■ **REQUIREMENT**
Reproduce word for word the passage of the Kurt Wallander novella text below, from "Some cases aren’t" up to and including "a middle-aged woman.".

■ **PROVIDED TEXT**
Some cases aren’t as cold as you’d think
Kurt Wallander’s life looks like it has taken a turn for the better when his offer on a new house is accepted, only for him to uncover something unexpected in the garden – the skeleton of a middle-aged woman.
As police officers comb the property, Wallander attempts to get his new life back on course by finding the woman’s killer with the aid of his daughter, Linda. But when another discovery is made in the garden, Wallander is forced to delve further back into the area's past.
A treat for fans and new readers alike, this is a never before published Kurt Wallander novella
Set in 2002, this compelling short novel chronicles an episode in the life of Kurt Wallander shortly before the Swedish detective ended his career in 2011's The Troubled Man. Wallander, who shares his Ystad flat with daughter Linda, decides to look take a look at a house in the country owned by a colleague's relative. He discovers an abandoned farmhouse and, shockingly, "the remains of a human hand, sticking up out of the brown clay soil." The crime scene professionals who take over eventually discover two bodies, their identities completely unknown but foul play suspected. The search for what happened to the victims baffles and consumes Wallander, who observes, "The past has closed all doors behind it." The search for their names and fates propels the book, which has much to say about aging, history, and justice. Mankell's insightful afterword about the genesis of his hero and his initial decision to write crime fiction (to combat racism in Sweden) is a plus.

■ **RECORDS SHOWN**

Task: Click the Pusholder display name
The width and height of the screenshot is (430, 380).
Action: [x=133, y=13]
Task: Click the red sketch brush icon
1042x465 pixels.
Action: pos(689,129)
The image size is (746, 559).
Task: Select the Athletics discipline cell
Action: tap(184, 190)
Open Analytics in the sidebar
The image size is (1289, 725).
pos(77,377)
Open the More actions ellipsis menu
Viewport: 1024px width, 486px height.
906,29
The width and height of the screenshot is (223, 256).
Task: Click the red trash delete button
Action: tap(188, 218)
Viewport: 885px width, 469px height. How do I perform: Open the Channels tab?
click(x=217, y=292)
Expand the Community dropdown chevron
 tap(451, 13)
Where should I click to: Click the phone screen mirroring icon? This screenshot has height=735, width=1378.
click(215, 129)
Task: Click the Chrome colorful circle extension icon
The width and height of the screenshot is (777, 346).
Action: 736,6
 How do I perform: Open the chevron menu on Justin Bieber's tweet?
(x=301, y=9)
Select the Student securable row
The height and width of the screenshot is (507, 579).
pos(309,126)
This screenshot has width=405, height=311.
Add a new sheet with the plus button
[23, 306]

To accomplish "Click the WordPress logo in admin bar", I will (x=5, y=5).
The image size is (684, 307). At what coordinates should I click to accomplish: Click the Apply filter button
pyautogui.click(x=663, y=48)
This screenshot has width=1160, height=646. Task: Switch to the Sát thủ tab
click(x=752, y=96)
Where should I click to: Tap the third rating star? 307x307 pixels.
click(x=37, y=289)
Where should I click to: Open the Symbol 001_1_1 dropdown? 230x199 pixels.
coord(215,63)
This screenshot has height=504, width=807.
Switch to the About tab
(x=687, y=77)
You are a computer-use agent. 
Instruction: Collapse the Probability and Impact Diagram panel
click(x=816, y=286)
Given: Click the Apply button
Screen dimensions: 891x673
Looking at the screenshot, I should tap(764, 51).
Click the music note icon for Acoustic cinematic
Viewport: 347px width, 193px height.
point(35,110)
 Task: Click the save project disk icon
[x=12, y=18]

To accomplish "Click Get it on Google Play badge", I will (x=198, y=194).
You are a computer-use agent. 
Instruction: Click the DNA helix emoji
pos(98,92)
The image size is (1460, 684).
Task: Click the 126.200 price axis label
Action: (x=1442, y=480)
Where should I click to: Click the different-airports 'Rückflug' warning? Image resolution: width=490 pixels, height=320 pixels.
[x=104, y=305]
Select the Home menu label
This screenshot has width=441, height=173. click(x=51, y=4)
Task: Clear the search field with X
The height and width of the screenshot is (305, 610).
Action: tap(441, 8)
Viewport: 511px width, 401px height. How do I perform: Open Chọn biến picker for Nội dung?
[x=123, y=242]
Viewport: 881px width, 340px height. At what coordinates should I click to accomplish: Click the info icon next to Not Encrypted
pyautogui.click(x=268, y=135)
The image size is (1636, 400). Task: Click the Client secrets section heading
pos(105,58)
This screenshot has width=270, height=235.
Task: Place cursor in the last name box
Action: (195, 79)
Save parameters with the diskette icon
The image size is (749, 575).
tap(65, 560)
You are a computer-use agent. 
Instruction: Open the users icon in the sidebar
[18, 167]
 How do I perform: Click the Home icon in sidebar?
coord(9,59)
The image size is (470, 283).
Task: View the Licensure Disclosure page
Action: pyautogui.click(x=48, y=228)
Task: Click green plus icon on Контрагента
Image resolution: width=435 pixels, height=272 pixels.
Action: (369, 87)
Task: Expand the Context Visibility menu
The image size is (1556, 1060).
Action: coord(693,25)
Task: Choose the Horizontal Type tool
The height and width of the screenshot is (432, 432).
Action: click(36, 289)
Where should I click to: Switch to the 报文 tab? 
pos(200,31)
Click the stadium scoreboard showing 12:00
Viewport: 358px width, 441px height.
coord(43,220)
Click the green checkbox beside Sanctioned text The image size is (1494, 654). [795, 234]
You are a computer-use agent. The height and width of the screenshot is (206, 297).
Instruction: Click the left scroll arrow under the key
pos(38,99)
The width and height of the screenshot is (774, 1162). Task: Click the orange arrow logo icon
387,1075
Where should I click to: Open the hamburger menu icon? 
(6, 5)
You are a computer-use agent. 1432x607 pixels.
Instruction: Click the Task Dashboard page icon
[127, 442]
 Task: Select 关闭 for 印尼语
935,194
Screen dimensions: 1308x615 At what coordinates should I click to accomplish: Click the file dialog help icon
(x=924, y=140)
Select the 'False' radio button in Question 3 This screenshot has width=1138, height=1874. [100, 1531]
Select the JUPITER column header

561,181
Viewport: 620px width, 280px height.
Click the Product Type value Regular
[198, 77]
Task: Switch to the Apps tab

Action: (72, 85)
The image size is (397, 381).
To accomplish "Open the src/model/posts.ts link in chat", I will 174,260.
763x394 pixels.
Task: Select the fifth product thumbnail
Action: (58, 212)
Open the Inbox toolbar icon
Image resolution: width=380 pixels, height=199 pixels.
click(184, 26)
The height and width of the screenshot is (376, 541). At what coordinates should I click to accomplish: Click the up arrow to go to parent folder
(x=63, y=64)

■ **SOLUTION TO THIS EXERCISE**
Some cases aren’t as cold as you’d think
Kurt Wallander’s life looks like it has taken a turn for the better when his offer on a new house is accepted, only for him to uncover something unexpected in the garden – the skeleton of a middle-aged woman.